PHINTAS Daily Report 4 Januari 2019

Kekhawatiran dampak negatif dari perang dagang antara AS dengan Tiongkok juga diperkirakan memicu aksi panic selling di pasar modal Indonesia. Terlebih, investor masih menantikan data Cadangan Devisa per Desember (7/1) yang diperkirakan turun.
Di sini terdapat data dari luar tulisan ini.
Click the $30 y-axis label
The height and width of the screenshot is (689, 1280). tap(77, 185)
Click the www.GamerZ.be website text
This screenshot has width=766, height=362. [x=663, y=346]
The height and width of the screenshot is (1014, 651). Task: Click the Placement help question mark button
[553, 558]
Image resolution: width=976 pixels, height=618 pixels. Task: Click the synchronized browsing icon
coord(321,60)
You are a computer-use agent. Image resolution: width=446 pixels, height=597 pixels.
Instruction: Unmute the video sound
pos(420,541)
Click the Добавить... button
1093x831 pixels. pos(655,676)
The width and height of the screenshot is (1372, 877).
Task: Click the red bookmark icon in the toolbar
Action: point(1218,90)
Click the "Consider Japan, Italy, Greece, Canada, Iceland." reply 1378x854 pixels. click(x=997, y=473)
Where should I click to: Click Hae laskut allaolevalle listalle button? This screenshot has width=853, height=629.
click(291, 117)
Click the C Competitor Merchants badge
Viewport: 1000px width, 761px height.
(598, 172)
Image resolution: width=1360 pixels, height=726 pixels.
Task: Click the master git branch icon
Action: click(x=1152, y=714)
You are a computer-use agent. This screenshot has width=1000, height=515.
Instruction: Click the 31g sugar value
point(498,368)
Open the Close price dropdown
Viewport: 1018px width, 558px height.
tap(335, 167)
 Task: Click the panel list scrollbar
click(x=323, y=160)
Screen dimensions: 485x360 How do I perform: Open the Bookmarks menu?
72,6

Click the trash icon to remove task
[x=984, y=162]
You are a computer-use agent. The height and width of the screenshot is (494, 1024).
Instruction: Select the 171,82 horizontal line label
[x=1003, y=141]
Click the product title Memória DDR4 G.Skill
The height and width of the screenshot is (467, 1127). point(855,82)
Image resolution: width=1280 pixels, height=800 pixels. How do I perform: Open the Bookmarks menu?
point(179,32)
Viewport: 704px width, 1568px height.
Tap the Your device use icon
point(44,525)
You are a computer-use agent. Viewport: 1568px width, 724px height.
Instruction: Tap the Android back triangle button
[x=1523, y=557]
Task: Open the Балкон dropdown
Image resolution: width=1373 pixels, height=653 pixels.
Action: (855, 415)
Penurunan ini seiring dengan fluktuasi nilai tukar Rupiah dan defisit Neraca Perdagangan Indonesia (NPI) pada bulan Desember. Kedua hal diatas, dinilai sebagai salah satu dampak tidak langsung dari berlarutnya perang dagang antara AS dengan Tiongkok. Oleh sebab itu, IHSG rawan mengalami profit taking di akhir pekan ini (4/1). IHSG diperkirakan melemah ke kisaran 6150-6180 pada hari ini (4/1).

 

Meski demikian, untuk jangka panjang, akumulasi beli dapat dilakukan pada sejumlah emiten bluechip, termasuk emiten konstruksi BUMN yang beberapa diantaranya berhasil memenuhi target perolehan kontrak baru di tahun 2018. Secara umum, outlook ekonomi Indonesia masih baik di 2019, meski dibayangi risiko perlambatan ekonomi global.